GE Healthcare and Intel Corp. have will form a joint venture that will combine, enhance and market their respective home health and independent living applications.

Santa Clara, Calif.-based Intel and Waukesha, Wis.-based GE Healthcare each will own 50 percent of the new company, the name of which has not been released. The vendors expect the new company to be operational by year-end. Financial terms of the joint venture were not disclosed.

The new company will provide technologies and services to promote independent living at home and in assisted living communities. Initial technologies that the vendors will transfer to the joint venture include the Intel Health Guide, Intel Reader and GE's QuietCare products.

Intel Health Guide is a touch-screen home monitoring device that links patients to caregivers. Patients on a daily basis measure such vital signs as blood pressure, pulse and weight, and respond to questions specific to their condition. The Health Guide device also enables videoconferencing so clinicians can assess patients for signs and symptoms suggesting deterioration in their condition. GE Healthcare has been a reseller of Health Guide under an alliance between the two companies that now is being expanded through the joint venture.

Intel Reader is a hand-held product to convert printed text to digital text, then read it aloud to the user. It is designed for people with dyslexia and other learning disabilities, or impaired vision. The reader includes a high-resolution camera to point and shoot text, and a processor to convert and read the text. The reader can be used with a Portable Capture Station that eases capturing large amounts of data from a chapter or entire book.

GE's QuietCare is designed to detect problems an independent living patient may be having and alert caregivers. Motion sensors throughout an apartment or home use infrared technology to track a resident's movements and feed the information to a base station in the apartment or home. Software in the base station "learns" a resident's daily activities, such as the number of nightly bathroom visits, the times meals are made and when prescriptions are taken.

The base unit transmits data to a central source via telephone lines, for analysis of data for deviations from normal activity for a resident. For instance, caregivers would be notified if a resident failed to take a morning trip to the bathroom or make breakfast in the kitchen. The sensors also monitor room temperatures for dangerously hot or cold conditions.
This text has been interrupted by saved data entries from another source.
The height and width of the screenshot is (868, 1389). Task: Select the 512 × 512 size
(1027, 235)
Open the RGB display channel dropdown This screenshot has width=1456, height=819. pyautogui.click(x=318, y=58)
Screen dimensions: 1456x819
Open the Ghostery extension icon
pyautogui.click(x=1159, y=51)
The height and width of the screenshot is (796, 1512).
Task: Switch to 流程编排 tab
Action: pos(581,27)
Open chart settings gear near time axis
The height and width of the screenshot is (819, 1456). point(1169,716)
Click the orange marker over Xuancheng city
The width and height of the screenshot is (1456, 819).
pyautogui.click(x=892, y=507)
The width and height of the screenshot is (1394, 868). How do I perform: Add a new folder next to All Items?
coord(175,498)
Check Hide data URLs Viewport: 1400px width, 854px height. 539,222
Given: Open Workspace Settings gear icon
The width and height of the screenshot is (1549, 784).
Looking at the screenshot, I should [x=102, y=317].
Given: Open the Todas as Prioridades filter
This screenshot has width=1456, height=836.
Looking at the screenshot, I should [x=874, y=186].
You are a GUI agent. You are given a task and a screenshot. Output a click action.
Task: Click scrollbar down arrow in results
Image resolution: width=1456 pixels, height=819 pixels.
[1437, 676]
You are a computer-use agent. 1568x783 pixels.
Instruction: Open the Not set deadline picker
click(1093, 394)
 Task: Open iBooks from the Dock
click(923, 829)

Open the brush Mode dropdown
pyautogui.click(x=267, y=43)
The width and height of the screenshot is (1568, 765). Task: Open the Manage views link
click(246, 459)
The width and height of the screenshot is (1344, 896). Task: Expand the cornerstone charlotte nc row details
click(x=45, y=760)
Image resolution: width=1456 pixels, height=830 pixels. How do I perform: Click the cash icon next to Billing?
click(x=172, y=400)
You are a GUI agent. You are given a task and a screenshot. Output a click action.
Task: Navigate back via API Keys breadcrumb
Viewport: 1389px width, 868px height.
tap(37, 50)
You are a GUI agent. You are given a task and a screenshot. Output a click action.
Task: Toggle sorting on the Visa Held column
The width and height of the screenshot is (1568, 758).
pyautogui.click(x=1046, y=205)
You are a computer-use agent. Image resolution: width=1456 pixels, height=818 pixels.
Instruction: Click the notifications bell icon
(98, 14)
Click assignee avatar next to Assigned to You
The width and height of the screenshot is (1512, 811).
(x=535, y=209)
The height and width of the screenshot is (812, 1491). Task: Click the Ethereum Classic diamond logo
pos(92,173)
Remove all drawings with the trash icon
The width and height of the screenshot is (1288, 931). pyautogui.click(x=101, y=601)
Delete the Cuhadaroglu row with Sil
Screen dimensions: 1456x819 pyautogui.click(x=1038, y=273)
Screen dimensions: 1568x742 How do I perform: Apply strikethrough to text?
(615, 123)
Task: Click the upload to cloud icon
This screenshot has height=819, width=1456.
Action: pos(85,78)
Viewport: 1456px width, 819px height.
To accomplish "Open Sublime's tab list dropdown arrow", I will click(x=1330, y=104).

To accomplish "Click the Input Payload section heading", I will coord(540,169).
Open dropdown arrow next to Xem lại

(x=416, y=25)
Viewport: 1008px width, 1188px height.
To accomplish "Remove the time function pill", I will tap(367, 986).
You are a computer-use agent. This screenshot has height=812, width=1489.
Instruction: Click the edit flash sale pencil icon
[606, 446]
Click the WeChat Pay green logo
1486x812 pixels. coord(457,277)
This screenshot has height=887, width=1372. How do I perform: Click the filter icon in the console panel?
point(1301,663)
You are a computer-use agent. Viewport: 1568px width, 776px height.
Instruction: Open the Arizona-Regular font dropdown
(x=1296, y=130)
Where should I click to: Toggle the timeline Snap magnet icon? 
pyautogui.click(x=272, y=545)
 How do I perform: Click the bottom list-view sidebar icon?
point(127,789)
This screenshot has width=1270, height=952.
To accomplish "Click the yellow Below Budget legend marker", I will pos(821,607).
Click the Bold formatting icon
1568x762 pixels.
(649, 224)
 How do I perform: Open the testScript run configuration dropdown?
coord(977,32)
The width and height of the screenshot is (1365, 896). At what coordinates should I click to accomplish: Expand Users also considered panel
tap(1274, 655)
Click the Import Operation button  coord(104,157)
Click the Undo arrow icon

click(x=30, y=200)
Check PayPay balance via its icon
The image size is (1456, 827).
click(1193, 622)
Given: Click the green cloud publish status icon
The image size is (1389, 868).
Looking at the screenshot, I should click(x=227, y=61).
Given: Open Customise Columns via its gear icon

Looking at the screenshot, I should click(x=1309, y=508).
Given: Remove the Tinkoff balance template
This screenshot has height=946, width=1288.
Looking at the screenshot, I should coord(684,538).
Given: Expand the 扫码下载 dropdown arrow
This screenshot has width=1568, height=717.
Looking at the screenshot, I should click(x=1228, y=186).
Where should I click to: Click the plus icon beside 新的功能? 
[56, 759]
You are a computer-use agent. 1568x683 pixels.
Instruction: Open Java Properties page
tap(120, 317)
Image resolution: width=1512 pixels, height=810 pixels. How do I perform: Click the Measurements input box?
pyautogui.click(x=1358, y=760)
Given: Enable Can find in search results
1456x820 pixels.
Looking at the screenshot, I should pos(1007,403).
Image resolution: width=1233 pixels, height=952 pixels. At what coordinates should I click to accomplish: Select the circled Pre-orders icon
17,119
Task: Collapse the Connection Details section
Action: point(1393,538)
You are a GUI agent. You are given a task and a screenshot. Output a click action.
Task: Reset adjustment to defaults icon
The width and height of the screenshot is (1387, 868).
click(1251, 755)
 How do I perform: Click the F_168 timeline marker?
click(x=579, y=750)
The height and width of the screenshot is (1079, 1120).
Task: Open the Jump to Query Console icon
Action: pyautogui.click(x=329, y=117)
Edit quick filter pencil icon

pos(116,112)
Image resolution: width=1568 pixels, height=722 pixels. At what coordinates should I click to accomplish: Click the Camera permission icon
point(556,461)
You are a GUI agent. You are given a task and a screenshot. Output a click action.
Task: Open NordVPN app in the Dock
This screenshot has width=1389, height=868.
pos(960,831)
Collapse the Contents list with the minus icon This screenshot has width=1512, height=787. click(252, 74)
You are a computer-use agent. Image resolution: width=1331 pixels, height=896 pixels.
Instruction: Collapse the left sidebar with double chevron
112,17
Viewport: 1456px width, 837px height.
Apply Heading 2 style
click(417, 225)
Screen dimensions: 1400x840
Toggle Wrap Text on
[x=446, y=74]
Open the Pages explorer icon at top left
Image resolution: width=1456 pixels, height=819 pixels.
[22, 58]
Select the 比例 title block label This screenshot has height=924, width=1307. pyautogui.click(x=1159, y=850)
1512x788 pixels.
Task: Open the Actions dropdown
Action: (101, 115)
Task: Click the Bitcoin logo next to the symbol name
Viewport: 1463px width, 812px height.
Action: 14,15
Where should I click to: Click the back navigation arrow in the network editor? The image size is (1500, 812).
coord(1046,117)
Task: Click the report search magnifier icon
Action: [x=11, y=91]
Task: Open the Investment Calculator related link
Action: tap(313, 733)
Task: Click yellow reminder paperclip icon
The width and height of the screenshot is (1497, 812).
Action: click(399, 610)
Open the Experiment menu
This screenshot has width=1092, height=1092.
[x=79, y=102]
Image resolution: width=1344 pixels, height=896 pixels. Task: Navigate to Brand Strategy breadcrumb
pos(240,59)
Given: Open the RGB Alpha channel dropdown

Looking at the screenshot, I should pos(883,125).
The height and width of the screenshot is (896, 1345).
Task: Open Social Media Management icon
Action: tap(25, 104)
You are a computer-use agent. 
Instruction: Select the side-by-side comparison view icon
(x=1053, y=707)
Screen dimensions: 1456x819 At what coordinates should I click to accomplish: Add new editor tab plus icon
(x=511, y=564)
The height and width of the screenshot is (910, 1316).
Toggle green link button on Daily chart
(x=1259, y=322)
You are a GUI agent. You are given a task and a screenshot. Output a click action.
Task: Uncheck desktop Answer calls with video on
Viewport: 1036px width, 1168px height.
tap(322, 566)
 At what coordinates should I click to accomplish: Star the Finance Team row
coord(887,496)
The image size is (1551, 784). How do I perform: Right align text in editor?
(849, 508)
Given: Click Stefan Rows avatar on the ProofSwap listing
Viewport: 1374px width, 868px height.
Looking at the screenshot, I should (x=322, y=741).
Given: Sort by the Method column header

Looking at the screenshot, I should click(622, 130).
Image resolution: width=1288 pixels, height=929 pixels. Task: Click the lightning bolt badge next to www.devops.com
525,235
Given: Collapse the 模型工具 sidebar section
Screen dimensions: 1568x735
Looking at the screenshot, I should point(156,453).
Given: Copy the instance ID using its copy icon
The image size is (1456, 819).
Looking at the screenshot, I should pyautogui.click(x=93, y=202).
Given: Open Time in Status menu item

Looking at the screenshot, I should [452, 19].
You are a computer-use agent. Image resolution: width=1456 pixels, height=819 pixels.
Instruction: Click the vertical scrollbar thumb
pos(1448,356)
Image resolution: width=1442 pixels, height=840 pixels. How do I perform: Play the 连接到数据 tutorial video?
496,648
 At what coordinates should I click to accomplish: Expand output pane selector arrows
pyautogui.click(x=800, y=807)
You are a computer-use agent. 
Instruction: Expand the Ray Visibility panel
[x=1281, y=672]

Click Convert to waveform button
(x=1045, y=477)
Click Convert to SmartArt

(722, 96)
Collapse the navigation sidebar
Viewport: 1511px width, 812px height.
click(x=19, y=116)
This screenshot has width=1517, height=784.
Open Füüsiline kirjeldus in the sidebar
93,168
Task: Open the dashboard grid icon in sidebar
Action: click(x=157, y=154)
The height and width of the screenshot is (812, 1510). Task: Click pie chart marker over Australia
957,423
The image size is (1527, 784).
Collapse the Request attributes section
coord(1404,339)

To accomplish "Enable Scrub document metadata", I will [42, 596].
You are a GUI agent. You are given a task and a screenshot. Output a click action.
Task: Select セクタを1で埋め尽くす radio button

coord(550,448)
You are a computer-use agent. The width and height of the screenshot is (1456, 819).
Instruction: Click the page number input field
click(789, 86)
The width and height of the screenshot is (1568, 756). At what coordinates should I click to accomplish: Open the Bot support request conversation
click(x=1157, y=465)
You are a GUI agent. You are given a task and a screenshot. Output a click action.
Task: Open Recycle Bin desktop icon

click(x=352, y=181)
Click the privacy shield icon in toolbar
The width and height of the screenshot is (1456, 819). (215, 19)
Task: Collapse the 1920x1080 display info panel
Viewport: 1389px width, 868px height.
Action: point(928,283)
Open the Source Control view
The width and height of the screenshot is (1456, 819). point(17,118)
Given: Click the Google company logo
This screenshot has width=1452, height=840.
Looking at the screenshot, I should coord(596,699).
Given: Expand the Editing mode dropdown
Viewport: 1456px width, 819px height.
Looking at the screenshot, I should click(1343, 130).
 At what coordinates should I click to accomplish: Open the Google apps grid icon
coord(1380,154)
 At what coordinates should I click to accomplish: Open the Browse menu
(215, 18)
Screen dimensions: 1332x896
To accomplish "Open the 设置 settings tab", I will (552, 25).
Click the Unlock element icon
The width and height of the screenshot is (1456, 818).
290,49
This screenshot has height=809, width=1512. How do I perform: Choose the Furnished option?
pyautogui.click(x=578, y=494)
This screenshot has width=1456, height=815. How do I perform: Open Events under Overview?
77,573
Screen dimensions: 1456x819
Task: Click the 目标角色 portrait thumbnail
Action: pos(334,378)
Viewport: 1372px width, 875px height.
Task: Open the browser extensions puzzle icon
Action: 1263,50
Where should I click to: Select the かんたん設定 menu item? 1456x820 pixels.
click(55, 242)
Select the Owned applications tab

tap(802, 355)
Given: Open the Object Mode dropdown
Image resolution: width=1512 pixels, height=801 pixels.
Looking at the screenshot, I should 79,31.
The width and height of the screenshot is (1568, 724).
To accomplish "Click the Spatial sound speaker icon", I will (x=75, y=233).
GE in late 2008 started reselling QuietCare and bought the vendor, Living Independently Group Inc., a year later.

The new Intel-GE joint venture will have headquarters in the Sacramento, Calif. region. Louis Burns, vice president and general manager of Intel's Digital Health Group, will move to the new company as CEO. Omar Ishrak, president and CEO at GE Healthcare Systems, the largest division within GE Healthcare and including its diagnostic imaging, life support and home health product lines, will retain the posts and serve as chairman of the joint venture.